I would describe myself pretty much a beginner working with databases. I once used mysql for an application and know some basic sql. But never had any form of training or read a book that goes deep into the topic. Everything I know I collected from random places on the internet.
So I was quite confused when I was looking into how to better the performance of my small sqlite database. Because everyone seems to have different priorities and things they recommend. So maybe someone here can help me figure out what are the most important things for my use case.
I am writing a small rss-reader that stores all its articles, feeds, categories, tags and so on in the sql-database. All the writing is done by a daemon. While the ui (another process that communicates with the daemon over dbus) just reads the data and presents it. The write performance is not super important to me, because it is done in the background anyways, and the user wont notice if it took 10s longer until he gets notified about new articles that are available. But reading should be reasonable fast, because there is nothing more annoying than a slow ui.
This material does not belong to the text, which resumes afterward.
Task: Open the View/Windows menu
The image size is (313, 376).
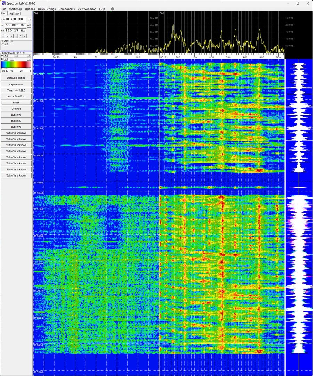Action: pyautogui.click(x=87, y=9)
My database contains the following tables:
articles:
- "articleID" TEXT primary key
- "feedID" TEXT
- "title" TEXT
- "author" TEXT
- "url" TEXT
- "preview" TEXT
- "unread" INT
- "marked" INT
- "tags" TEXT
categories:
- "categorieID" TEXT primary key
- "title" TEXT
- "unread" INT
- "orderID" INT
- "parent" TEXT
- "level" INT
feeds:
- "feedID" TEXT primary key
- "name" TEXT
- "url" TEXT
- "hasIcon" INT
- "unread" INT
- "categorieID" TEXT
tags:
- "tagID" TEXT primary key
- "title" TEXT
- "color" INT
So first about inserts:
At the moment they are as simple and inefficient as they can get. Every article, feed category gets inserted one at a time. I read that I can insert multiple rows at once using only a single query like this
INSERT INTO 'tablename' ('column1', 'column2') VALUES
('data1', 'data2'),
('data1', 'data2'),
('data1', 'data2'),
('data1', 'data2');
But that would create one huge query since in theory there can be hundredths of new articles at once.
Some other source recommended to use "BEGIN TRANSACTION" and then prepare a single statement and bind the different parameters each time and finish with and "END TRANSACTION"
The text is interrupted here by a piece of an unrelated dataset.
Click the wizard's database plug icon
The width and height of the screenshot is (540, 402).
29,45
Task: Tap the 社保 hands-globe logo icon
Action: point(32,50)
What would be the better solution for me?
Another tip I read about was turning "PRAGMA synchronous=OFF". Are there any drawbacks to this?
What else would you recommend? I don't want to over-complicate things since write-performance is not super critical for me and safety is more important :)
Reading:
This is the more critical and complicated part I guess. These are the things I read, but am not really sure about:
indexing: if I understood correctly this comes with only the drawback of slightly slower inserts which is fine by me, but what columns to index (unique, compound - I have no idea). And do I only create an index after the creation of the database or after each insert?
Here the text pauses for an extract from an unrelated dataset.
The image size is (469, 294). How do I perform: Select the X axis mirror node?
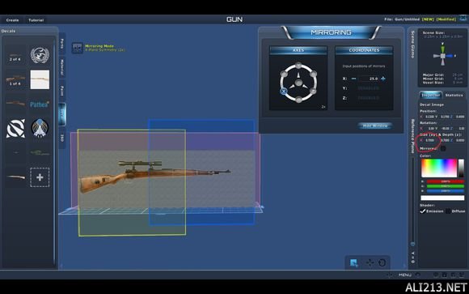[284, 92]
I read that a lot of WHERE and OR statements are bad, but what are the alternatives? This is how a random query looks at the moment:
SELECT * FROM "main"."articles" WHERE ("feedID" = "37" OR "feedID" = "45" OR "feedID" = "47" OR "feedID" = "50" OR "feedID" = "57" OR "feedID" = "61" OR "feedID" = "62") ORDER BY rowid DESC LIMIT 23 OFFSET 0
This is for example a query that gets all articles of a single category. First I get all the feedID's of all the feeds that the category contains and then search for articles that contain these feedID's. I guess this is suboptimal at best :D What can be done to improve this?
what about increasing the number of pages in memory? "PRAGMA cache_size"
search is realized by using "instr".
SELECT * FROM "main"."articles" WHERE instr(UPPER("title"), UPPER("searchterm")) > 0 ORDER BY rowid DESC LIMIT 23 OFFSET 0
this is pretty much the most complex query I use. How can something like this be optimized with all its ANDs ORs and WHEREs?
SELECT * FROM "main"."articles" WHERE ("feedID" = "41" OR "feedID" = "42" OR "feedID" = "46" OR "feedID" = "48") AND "unread" = 9 AND "marked" = 11 AND instr(UPPER("title"), UPPER("searchterm")) > 0 ORDER BY rowid DESC LIMIT 23 OFFSET 0
Is it better to select the rows one by one (LIMIT 1 and an additional OFFSET for every select query) or get them all at once?
any other tips for making select statements faster? :)
I hope this topic is not against any rules around here since it has something to do with opinions. But I only would like to know what optimizations are the most important for my use case without over-complicating the whole thing :)
Thank you in advance for any answers.